As photographers we spend a lot of time playing with light. Light is our medium, we talk about its color, its quality, its size and its softness. And a lot of our talk is about how to change it. One of the first things that a novice photographer tires of and wants to change is the boring, flat light that their camera flash produces. While there are any number of devices that can filter or shape light one of the biggest groups of light changers are the remote flash triggers.
At the most basic level one of the fastest ways to change flash light from flat and boring is to move its position. If instead of having our flash shoot a head-on beam of light into the subjects face what would happen if we moved the flash up and to the right or left of the subject? The answer is that we get better and more flattering light. However once the flash is moved off of the top of our camera it loses the vital connections required to make it fire. This is where Remote Flash Triggers come to play.
While there are dozens of varieties of flash triggers available they all have one chief purpose: to cause the flash to fire at the precise moment that the camera’s shutter is open. https://geeklah.com/best-wireless-flash-trigger.html This process is what we call “flash synch” and it has been around for about as long as cameras themselves.

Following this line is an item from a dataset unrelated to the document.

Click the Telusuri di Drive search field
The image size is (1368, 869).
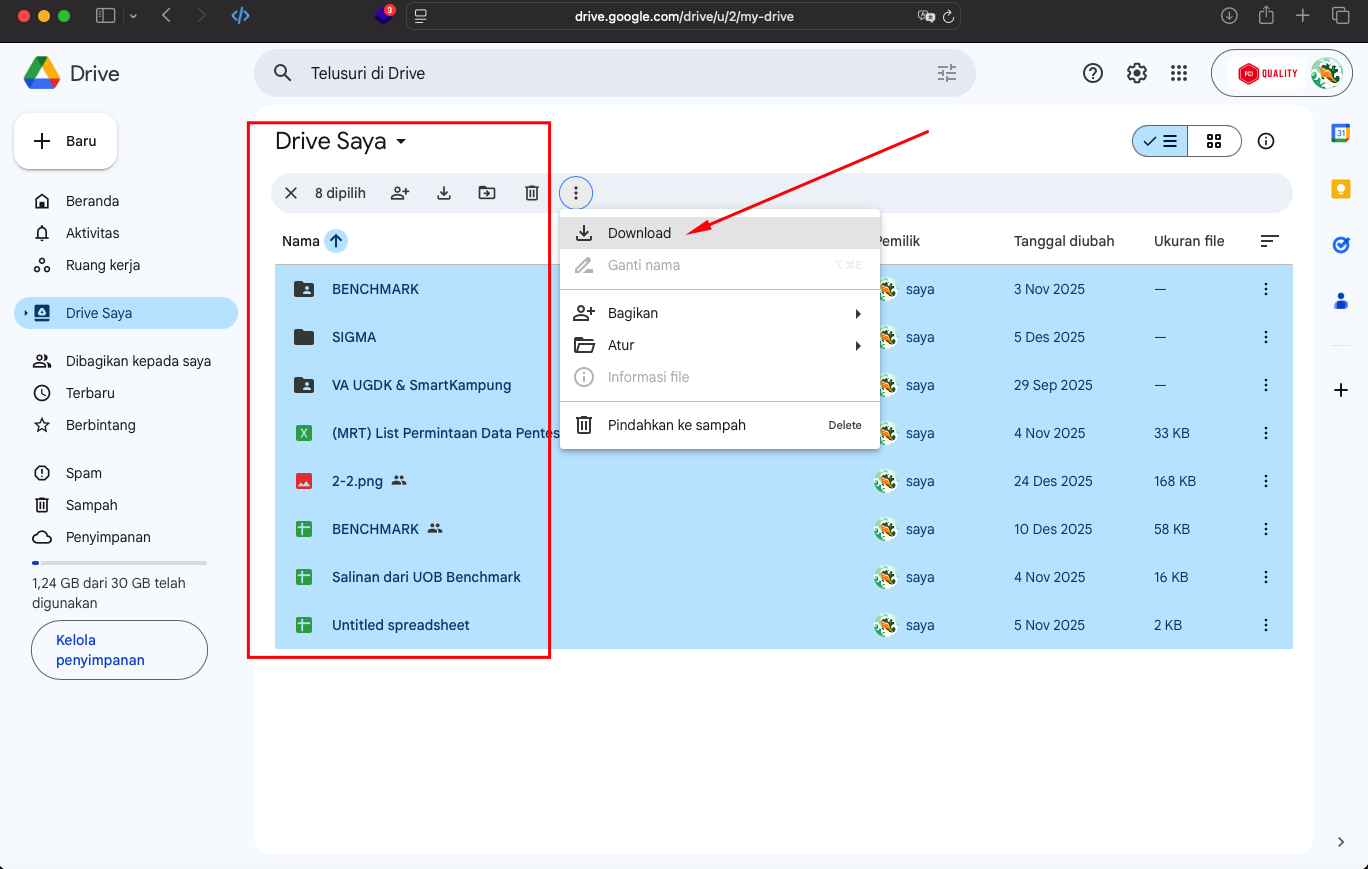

Corded flash triggers attach to the top of the camera and have an electrical communications cord of from six inches to over 30 feet which on its other end connects to the flash through either a shoe or a plug of some sort. A flash cord is pretty much error free – if it works it’s good, if it doesn’t work throw it out and get a new one. However there is now a cord draped across the floor and the photographer’s movements are limited by how movable this cord is in its environment.
Here is an important detail to remember: while a flash cord may limit movement or present a slight trip hazard, with the right match of camera, cord and flash full TTL automatic exposure is maintained. With only a very few exceptions, remote flash triggers don’t offer automatic exposure.
One of the earliest remote flash triggers is the “electric eye” slave sensor. The slave sensor is still a popular accessory today. A slave sensor requires at least two flash units. The first flash unit sits atop the camera just as it usually does. The second flash is positioned where it is needed and a slave sensor is attached or plugged in. Multiple sensor equipped slave flashes may be used. The slave sensor remote trigger is simplicity itself; so long as the slave sensor’s electric eye can see the camera mounted flash, it will trip the slave flash every time that it “sees” the camera flash go off.
Another variation on the original slave sensor is a sensor system built around infrared (IR) controls. Why would anyone go to the expense of using an IR control? The photographer wants to trip one or more slave flash units without adding any flash light from the camera’s position. In the previous flash to flash slave setup the camera mounted flash is a part of the exposure and if the photographer is working handheld and change in position changes the main light in the exposure. With an IR controller rather than a master flash on the camera the photographer can roam at will.